Access to newer therapies in the UK is restricted to only those patients with the worst disease uncontrolled by conventional therapy.

We have recently reported encouraging results from the academic led BEAT-Lupus clinical trial, funded by VersusArthritis in a collaboration with GSK, which tested the effectiveness of two advanced therapies in combination: belimumab and rituximab, in patients whose disease did not respond adequately to conventional therapy.

Rituximab and belimumab are both targeted therapies used to treat lupus; the former depletes B cells and the latter binds to a molecule (BAFF) that activates B cells and causes autoimmunity.

The BEAT-Lupus trial demonstrated that patients treated with belimumab after rituximab had lower serum IgG anti-dsDNA antibodies, a routinely used laboratory blood test of disease activity, and significantly fewer severe disease flares over the 52 weeks of the trial compared to patients that received rituximab alone.

But like many lupus trials there was a wide variation in responsiveness between patients.

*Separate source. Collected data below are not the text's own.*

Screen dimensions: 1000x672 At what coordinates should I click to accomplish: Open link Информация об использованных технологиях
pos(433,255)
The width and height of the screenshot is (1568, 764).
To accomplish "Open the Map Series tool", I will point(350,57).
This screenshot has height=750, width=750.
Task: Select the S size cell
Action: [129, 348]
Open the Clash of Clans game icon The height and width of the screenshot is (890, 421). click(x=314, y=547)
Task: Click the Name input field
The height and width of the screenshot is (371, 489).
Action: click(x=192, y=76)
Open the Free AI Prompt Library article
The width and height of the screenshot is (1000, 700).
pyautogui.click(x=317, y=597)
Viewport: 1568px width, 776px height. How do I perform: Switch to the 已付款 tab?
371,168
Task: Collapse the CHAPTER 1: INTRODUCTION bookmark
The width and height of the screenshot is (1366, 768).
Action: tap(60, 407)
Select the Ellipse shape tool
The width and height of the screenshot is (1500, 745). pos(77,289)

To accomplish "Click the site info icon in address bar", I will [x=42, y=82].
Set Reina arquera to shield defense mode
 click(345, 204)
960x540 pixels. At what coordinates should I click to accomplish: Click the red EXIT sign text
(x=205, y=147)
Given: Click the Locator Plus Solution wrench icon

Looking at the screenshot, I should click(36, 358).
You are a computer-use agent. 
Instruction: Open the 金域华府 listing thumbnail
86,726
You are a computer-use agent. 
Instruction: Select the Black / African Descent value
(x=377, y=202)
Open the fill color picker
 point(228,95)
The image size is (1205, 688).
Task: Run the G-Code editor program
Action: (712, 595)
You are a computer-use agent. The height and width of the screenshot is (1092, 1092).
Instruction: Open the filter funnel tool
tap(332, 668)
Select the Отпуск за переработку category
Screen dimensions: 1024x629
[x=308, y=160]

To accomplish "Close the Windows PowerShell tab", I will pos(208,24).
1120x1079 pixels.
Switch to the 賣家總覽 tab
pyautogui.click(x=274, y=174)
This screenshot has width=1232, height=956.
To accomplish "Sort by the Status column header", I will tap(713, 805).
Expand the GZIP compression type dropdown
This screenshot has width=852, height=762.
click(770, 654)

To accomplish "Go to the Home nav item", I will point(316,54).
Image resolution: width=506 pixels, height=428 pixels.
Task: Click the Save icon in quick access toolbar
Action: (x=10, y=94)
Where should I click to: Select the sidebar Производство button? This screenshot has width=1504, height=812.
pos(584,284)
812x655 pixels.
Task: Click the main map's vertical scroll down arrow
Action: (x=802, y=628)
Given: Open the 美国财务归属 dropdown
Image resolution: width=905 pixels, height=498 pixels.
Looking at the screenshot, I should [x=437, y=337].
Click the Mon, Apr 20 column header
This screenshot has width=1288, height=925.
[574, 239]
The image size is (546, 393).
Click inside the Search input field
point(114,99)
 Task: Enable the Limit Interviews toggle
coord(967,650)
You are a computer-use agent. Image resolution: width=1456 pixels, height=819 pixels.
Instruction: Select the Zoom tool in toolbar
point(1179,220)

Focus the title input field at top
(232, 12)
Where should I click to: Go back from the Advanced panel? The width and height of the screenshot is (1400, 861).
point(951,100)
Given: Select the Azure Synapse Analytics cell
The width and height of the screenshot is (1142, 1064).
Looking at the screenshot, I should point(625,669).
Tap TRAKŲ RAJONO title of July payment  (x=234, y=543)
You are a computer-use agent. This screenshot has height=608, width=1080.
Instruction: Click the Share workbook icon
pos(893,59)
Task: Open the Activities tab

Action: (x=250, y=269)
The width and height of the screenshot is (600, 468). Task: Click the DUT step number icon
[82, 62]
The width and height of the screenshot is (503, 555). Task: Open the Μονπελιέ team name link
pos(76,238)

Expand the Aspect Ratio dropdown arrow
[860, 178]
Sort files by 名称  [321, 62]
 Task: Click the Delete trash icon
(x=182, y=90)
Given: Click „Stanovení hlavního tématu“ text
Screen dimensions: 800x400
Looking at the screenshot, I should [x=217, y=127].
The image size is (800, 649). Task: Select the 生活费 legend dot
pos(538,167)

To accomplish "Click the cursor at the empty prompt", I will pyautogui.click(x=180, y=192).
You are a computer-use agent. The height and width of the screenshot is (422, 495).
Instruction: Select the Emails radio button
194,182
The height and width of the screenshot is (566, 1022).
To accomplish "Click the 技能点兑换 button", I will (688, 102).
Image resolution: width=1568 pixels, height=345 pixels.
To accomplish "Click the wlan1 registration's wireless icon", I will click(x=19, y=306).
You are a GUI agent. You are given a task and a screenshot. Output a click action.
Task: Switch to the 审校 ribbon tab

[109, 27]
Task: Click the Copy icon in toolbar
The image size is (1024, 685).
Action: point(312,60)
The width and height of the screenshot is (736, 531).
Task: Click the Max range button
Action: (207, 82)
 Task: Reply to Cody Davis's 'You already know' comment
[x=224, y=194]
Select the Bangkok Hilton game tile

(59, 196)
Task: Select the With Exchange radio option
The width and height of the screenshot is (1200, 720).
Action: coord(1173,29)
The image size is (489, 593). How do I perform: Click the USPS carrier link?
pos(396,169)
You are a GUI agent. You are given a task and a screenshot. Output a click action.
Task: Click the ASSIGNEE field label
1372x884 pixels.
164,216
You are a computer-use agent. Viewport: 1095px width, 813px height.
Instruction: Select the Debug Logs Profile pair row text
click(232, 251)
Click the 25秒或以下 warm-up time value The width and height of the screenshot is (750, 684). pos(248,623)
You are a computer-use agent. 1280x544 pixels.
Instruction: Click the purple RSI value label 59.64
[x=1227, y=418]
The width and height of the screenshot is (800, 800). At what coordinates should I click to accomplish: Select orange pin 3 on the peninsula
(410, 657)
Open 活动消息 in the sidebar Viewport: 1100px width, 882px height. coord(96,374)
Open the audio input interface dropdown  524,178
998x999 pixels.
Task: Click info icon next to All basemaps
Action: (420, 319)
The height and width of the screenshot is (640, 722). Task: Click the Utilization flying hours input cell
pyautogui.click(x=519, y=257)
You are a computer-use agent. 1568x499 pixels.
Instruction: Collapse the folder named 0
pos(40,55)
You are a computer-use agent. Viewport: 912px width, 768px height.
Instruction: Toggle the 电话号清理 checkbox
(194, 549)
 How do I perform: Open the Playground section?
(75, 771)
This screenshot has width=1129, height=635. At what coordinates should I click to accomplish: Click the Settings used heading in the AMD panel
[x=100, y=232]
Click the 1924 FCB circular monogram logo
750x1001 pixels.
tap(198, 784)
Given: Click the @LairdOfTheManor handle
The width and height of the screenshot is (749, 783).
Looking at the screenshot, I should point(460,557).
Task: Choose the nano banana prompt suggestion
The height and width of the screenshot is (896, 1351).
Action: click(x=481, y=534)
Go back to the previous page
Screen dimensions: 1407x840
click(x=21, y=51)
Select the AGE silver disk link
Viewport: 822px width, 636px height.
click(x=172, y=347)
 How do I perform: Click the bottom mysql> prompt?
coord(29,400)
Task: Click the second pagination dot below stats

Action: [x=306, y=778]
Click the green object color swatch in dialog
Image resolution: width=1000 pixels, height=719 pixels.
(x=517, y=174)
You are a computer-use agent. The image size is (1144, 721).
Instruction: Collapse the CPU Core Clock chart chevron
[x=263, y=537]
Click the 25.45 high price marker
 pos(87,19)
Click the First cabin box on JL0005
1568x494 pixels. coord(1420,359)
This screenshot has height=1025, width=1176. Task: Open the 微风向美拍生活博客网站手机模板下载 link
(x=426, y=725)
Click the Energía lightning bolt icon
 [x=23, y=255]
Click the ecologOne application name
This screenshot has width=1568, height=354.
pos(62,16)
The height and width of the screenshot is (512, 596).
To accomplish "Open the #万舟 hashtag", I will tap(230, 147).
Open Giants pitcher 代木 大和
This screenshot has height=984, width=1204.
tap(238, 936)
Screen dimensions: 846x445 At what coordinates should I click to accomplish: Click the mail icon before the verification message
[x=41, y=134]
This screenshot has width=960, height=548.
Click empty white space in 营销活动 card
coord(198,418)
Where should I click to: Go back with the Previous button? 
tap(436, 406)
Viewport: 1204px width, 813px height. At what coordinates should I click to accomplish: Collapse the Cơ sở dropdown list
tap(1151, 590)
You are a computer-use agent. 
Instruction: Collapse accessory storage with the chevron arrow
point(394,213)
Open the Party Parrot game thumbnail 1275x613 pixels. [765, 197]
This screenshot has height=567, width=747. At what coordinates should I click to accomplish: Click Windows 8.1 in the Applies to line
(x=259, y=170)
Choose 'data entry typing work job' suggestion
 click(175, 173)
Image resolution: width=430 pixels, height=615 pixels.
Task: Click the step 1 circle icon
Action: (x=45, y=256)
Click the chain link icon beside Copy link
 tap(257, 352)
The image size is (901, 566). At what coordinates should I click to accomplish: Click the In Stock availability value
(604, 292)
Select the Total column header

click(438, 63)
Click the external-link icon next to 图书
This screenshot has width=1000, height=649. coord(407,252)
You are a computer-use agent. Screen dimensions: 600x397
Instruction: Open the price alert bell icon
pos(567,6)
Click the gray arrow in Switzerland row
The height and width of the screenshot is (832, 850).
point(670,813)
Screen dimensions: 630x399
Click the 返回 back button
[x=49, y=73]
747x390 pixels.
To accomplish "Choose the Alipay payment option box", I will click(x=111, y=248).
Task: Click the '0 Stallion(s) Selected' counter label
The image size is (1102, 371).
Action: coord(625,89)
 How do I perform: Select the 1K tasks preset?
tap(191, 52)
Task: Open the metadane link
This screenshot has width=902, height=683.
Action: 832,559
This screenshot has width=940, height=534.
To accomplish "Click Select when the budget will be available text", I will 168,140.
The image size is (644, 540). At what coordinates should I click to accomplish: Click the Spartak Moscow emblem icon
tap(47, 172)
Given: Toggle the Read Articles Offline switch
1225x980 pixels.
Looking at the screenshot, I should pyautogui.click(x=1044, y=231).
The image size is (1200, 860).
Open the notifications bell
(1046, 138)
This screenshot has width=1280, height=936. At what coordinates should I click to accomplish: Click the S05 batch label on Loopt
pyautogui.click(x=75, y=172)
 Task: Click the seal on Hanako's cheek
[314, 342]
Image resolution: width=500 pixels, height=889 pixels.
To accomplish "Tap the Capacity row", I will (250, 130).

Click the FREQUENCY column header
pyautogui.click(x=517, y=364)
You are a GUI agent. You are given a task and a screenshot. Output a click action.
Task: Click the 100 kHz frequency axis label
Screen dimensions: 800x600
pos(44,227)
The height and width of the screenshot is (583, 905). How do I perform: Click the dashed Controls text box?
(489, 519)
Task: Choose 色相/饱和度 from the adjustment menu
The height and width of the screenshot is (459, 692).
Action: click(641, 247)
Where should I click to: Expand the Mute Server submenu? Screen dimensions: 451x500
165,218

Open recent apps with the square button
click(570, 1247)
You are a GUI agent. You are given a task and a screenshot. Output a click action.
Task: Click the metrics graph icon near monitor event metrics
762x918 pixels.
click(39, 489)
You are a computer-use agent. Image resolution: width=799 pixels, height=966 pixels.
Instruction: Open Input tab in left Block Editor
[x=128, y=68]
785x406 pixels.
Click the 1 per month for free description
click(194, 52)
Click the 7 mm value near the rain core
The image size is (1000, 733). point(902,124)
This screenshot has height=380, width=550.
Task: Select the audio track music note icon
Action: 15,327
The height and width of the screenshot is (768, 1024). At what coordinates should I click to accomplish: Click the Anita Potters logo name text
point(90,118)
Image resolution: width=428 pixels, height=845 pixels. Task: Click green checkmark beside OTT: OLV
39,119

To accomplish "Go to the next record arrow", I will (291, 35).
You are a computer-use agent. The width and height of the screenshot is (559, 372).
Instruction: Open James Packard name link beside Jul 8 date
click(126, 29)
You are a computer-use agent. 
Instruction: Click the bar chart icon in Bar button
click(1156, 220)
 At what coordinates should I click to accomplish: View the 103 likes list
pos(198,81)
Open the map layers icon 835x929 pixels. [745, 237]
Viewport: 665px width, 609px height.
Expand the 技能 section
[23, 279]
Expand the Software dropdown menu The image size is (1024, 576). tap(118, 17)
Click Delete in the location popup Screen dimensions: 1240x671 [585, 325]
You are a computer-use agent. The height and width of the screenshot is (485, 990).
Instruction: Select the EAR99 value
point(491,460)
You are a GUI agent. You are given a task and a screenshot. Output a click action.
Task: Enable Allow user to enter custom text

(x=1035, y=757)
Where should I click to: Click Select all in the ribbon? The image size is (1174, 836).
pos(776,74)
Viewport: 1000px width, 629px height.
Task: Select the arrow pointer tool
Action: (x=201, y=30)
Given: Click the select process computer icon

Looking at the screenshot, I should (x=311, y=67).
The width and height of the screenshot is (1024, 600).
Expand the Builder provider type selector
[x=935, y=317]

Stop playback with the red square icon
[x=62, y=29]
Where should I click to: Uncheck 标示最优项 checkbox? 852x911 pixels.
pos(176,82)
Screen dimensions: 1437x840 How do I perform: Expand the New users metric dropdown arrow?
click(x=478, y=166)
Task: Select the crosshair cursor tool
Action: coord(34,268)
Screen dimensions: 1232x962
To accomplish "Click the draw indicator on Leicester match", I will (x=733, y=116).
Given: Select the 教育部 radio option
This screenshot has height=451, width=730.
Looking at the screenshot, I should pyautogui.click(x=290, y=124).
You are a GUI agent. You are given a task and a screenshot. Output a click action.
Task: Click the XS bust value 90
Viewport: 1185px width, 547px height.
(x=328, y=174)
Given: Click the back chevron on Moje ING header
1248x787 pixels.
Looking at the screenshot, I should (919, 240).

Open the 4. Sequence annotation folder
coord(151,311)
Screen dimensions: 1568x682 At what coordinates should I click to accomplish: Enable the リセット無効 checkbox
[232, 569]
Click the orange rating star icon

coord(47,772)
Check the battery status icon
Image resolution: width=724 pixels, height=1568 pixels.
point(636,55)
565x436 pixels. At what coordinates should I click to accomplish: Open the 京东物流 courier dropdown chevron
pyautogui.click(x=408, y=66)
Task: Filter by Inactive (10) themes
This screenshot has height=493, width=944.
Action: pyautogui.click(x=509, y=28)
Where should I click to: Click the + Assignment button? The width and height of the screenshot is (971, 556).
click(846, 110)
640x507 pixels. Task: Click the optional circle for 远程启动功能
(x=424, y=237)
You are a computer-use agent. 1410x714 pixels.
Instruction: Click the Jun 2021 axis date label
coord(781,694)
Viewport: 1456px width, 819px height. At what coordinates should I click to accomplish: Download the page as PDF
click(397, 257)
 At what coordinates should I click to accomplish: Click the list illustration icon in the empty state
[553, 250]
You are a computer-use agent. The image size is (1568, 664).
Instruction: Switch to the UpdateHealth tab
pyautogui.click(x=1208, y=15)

We have collected serum, cells and RNA (molecules that convert genetic information into proteins) from the blood of participants in the BEAT-lupus trial to identify biomarkers of response to B cell targeted therapy.

Preliminary analysis of this unique sample collection identified a type of anti-dsDNA antibody, not usually tested in patients, (IgA2) that predicted how well patients responded to belimumab after rituximab compared to rituximab alone.

IgA2 anti-dsDNA antibodies were also associated with renal disease, whereas IgA1 anti-dsDNA antibodies were associated with skin disease, but did not predict outcome in the BEAT-lupus trial.

IgA2 anti-dsDNA antibody serum levels at baseline outperformed IgG anti-dsDNA antibody levels in predicting response to therapy.

We now propose a comprehensive analysis of IgA autoantibody subclasses tested against a number of lupus autoantigens, using samples not only from the BEAT-lupus trial, but also from lupus patients recruited for other trials (including a paediatric trial) as part of a collaboration with GSK, to determine: (a) their ability to identify patients who will respond to belimumab, with or without rituximab, (b) their utility as a marker of specific organ disease activity, (c) the mechanisms underlying their role in lupus.

We will use cellular and genetic approaches to address whether targeting B cells using rituximab with or without belimumab affects the range of IgA autoantibody subclasses produced.

These analyses will not only confirm whether IgA subclasses can be used as an indicator (biomarker) of response to belimumab after rituximab, and possibly belimumab alone, but also as an indicator of organ disease activity, and to improve our understanding of lupus. These results may lead to improved access to B cell targeted therapies for patients with SLE.